Directions for this task:
Copy each of the following lines word for word, keeping every character as it appears.

Provided data:
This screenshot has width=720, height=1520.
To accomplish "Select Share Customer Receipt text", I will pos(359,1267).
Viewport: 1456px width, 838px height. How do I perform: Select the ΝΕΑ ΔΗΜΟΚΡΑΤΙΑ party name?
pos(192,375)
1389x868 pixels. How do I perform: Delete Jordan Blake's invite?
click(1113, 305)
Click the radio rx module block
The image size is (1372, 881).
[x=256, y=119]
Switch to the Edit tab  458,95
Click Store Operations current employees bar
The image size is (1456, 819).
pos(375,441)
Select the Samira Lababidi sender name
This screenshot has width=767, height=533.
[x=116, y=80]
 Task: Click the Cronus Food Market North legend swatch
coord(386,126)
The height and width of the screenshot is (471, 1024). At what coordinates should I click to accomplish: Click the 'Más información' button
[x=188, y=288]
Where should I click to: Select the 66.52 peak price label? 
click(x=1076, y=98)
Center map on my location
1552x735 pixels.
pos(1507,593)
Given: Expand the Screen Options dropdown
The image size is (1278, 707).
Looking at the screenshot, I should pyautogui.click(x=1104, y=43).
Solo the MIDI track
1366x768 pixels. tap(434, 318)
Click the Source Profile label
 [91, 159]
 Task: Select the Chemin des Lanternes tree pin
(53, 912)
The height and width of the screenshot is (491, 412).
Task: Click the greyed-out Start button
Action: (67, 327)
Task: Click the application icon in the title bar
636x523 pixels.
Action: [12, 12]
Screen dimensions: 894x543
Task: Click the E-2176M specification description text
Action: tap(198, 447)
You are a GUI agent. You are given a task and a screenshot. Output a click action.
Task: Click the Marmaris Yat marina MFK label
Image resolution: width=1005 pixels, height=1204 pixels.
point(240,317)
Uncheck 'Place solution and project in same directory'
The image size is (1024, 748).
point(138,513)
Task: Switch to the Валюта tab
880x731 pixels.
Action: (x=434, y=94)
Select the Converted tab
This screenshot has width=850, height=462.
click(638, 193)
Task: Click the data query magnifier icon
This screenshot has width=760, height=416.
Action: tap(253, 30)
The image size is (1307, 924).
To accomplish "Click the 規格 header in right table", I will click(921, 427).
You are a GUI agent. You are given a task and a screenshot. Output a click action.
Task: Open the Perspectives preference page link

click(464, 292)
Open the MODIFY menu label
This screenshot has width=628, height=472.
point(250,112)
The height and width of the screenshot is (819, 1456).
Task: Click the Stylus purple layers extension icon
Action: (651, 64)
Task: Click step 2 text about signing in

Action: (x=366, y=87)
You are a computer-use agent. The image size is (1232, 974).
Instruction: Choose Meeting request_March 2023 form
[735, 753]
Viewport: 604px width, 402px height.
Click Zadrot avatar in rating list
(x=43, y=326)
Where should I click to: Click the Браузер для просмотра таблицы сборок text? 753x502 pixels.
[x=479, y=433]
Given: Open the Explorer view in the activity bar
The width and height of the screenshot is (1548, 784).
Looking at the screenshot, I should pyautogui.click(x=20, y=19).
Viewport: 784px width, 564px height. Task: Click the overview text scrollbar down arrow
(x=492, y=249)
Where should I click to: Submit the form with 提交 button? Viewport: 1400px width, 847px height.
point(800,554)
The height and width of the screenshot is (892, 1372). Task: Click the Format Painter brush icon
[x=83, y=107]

Output below:
This screenshot has width=720, height=1520.
To accomplish "Select Share Customer Receipt text", I will pos(359,1267).
Viewport: 1456px width, 838px height. How do I perform: Select the ΝΕΑ ΔΗΜΟΚΡΑΤΙΑ party name?
pos(192,375)
1389x868 pixels. How do I perform: Delete Jordan Blake's invite?
click(1113, 305)
Click the radio rx module block
The image size is (1372, 881).
[x=256, y=119]
Switch to the Edit tab  458,95
Click Store Operations current employees bar
The image size is (1456, 819).
pos(375,441)
Select the Samira Lababidi sender name
This screenshot has width=767, height=533.
[x=116, y=80]
 Task: Click the Cronus Food Market North legend swatch
coord(386,126)
The height and width of the screenshot is (471, 1024). At what coordinates should I click to accomplish: Click the 'Más información' button
[x=188, y=288]
Where should I click to: Select the 66.52 peak price label? 
click(x=1076, y=98)
Center map on my location
1552x735 pixels.
pos(1507,593)
Given: Expand the Screen Options dropdown
The image size is (1278, 707).
Looking at the screenshot, I should pyautogui.click(x=1104, y=43).
Solo the MIDI track
1366x768 pixels. tap(434, 318)
Click the Source Profile label
 [91, 159]
 Task: Select the Chemin des Lanternes tree pin
(53, 912)
The height and width of the screenshot is (491, 412).
Task: Click the greyed-out Start button
Action: (67, 327)
Task: Click the application icon in the title bar
636x523 pixels.
Action: [12, 12]
Screen dimensions: 894x543
Task: Click the E-2176M specification description text
Action: tap(198, 447)
You are a GUI agent. You are given a task and a screenshot. Output a click action.
Task: Click the Marmaris Yat marina MFK label
Image resolution: width=1005 pixels, height=1204 pixels.
point(240,317)
Uncheck 'Place solution and project in same directory'
The image size is (1024, 748).
point(138,513)
Task: Switch to the Валюта tab
880x731 pixels.
Action: (x=434, y=94)
Select the Converted tab
This screenshot has width=850, height=462.
click(638, 193)
Task: Click the data query magnifier icon
This screenshot has width=760, height=416.
Action: tap(253, 30)
The image size is (1307, 924).
To accomplish "Click the 規格 header in right table", I will click(921, 427).
You are a GUI agent. You are given a task and a screenshot. Output a click action.
Task: Open the Perspectives preference page link

click(464, 292)
Open the MODIFY menu label
This screenshot has width=628, height=472.
point(250,112)
The height and width of the screenshot is (819, 1456).
Task: Click the Stylus purple layers extension icon
Action: (651, 64)
Task: Click step 2 text about signing in

Action: (x=366, y=87)
You are a computer-use agent. The image size is (1232, 974).
Instruction: Choose Meeting request_March 2023 form
[735, 753]
Viewport: 604px width, 402px height.
Click Zadrot avatar in rating list
(x=43, y=326)
Where should I click to: Click the Браузер для просмотра таблицы сборок text? 753x502 pixels.
[x=479, y=433]
Given: Open the Explorer view in the activity bar
The width and height of the screenshot is (1548, 784).
Looking at the screenshot, I should pyautogui.click(x=20, y=19).
Viewport: 784px width, 564px height. Task: Click the overview text scrollbar down arrow
(x=492, y=249)
Where should I click to: Submit the form with 提交 button? Viewport: 1400px width, 847px height.
point(800,554)
The height and width of the screenshot is (892, 1372). Task: Click the Format Painter brush icon
[x=83, y=107]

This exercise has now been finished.